Here is what I’ve experienced so far…
My eyes are a clear crystal blue for the first time in a long time. My skin is becoming more vibrant and clearing from blemishes. My sleep is deep, restful and I wake up more energized than before. I wasn’t having alcohol daily, it was primarily on the weekends, but it was excessive in those moments, unhealthy to say the least. I constantly felt puffy, achy and often times detached from myself. I lacked motivation to do the things I would have liked to do more of; writing, reading, being active, and building deep connections with people. I’m doing all of these things now and it feels glorious.
As I believe many of us do, I have been swept up in a whirlwind of over romanticized alcohol, using it as a social buffer, a cure to boredom and I thought it helped me to be more fun and creative. Sure, a glass of wine in a bubble bath still sounds amazing and super sexy, but what’s more enticing is how I feel when I wake up with a clear mind, remembering everything from the night before.
These are some things I have found to be helpful:
Talk to your people. I started by telling my friends individually so they can catch the vision and support me in my goals. It has been very important to me that they know I’m still going to show up, I’m not offended by alcohol, I am a huge advocate of fun, I will still dance and be the wild child they know and love, but I want to be a better version of myself and in turn become a world class friend.
Get you some pregnant friends. Just kidding (kindof, but not at all). My friends who are already sober due to choice or obligation have been super helpful to have as support in this transition. Shameless shoutout to you ladies with the bump!
Find your drank. If I’m in the house and drooling over the thought of a sexy sleek wine glass filled with robust red liquid, you can find me drinking my new favorite flavor of kombucha in a beautiful long-stemmed glass.

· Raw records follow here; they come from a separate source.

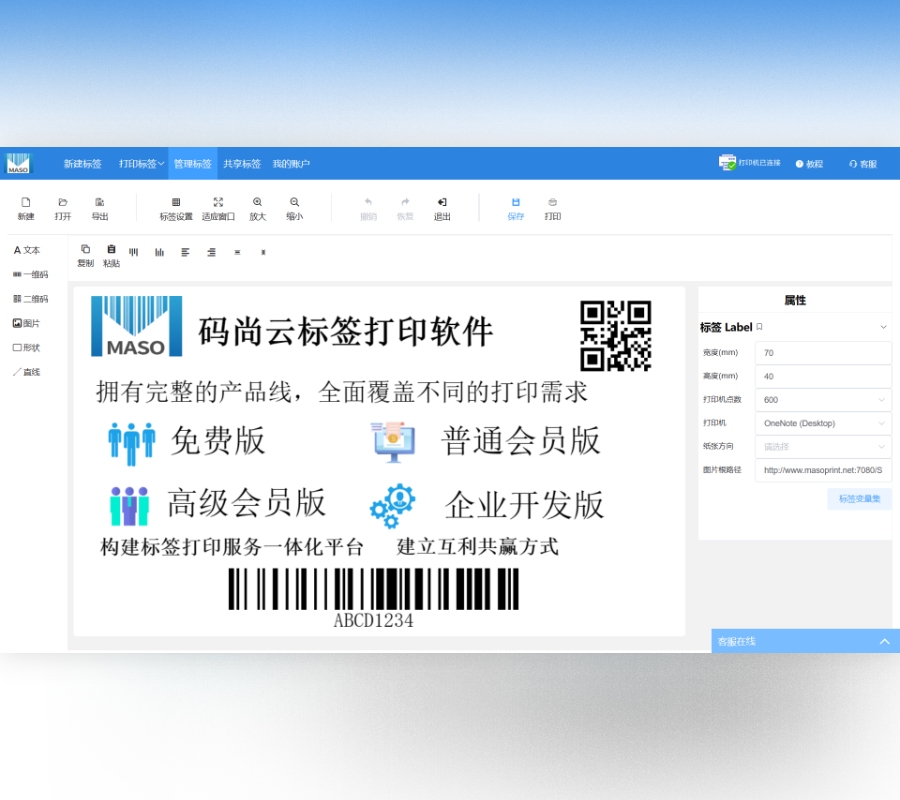The image size is (900, 800).
Task: Open label settings with 标签设置 icon
Action: pyautogui.click(x=177, y=207)
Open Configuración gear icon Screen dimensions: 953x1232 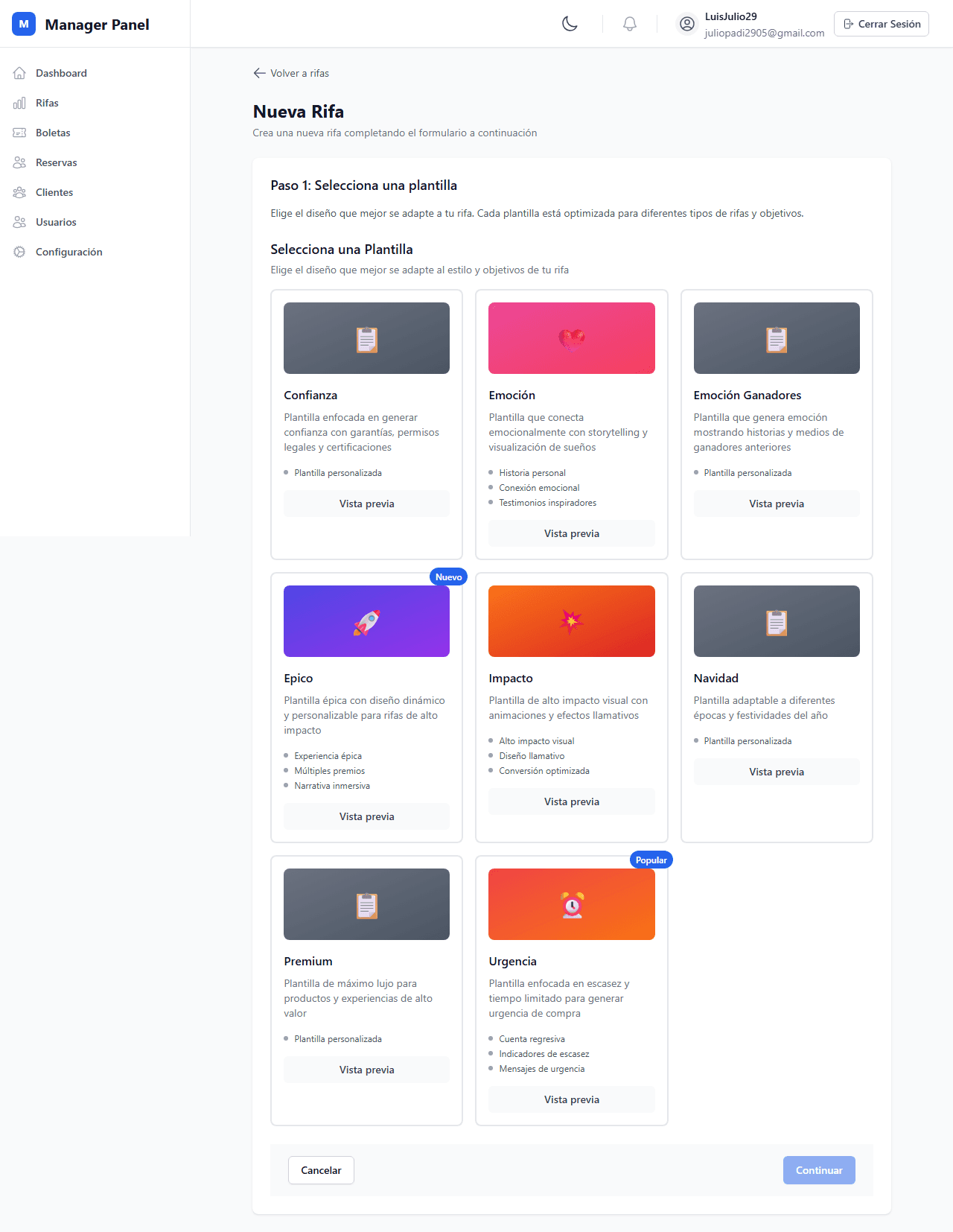tap(19, 252)
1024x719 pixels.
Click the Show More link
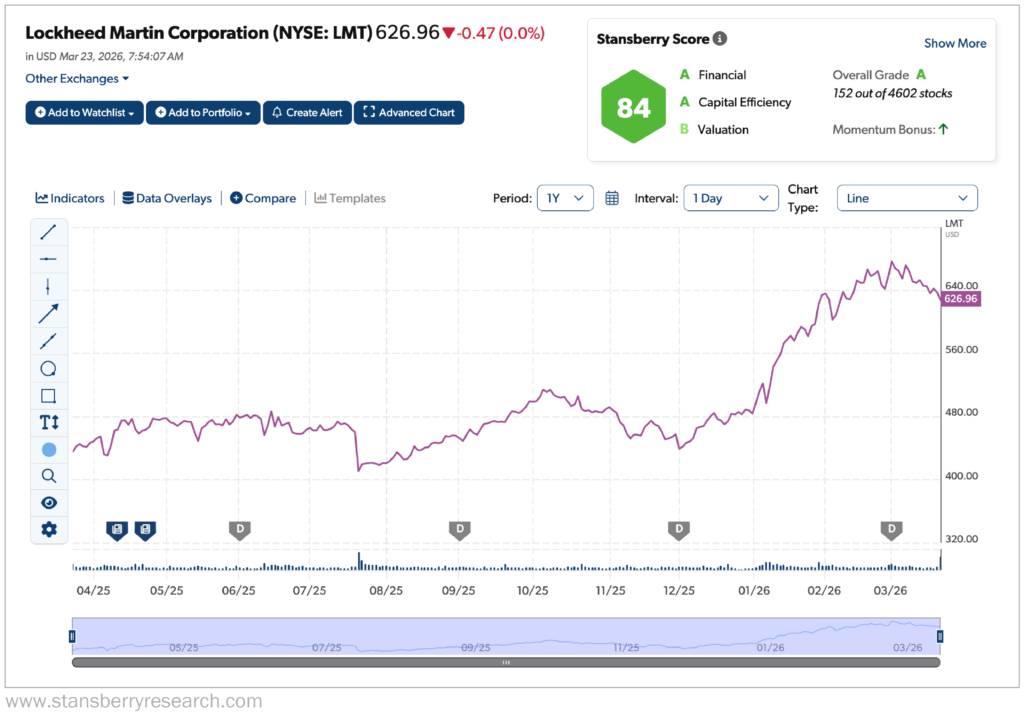click(954, 43)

HEAR ME. Replace old habits with new, healthier ones. If I’m at the clurrrb, I will be drinking tonic water with lime. Possibly the greatest thing I’ve realized on this journey is IT IS FREE Y’ALL! Rarely will a bar charge you for your soda. Hallelujah.
Save the loot. When I recognize a moment where I would have let the floodgates of my bank account crack for some alcohol… I’m taking that cash and putting it in a vase that I will open in 2021. More specifically, it’s a ceramic vase that has a tiny top so I can put my money in but will have to break it if I want to get it out. As my dear friend reminded me, I would likely be dipping into that pool the second I thought a non-budgeted latte sounded appealing. Know your limits people. I gave up alcohol but I am no saint.
I have found it to be important to realize and openly admit that I am not invincible, but it is equally as important for me to celebrate that I am tackling each temptation as it comes. I wasn’t out of control, but I wasn’t in control either. In the short time of walking on this path I am already learning so much about myself, my friends, what I want and how I want to live my life. I’m refreshed, refocused, reenergized and I am expectantly awaiting more gems to be revealed along the way.
If there is anything specific you want to know about as I embark on this journey feel free to let me know! I’m an open book and welcome your questions.
Please know, no businesses were harmed nor will go out of business in the making of this sobriety.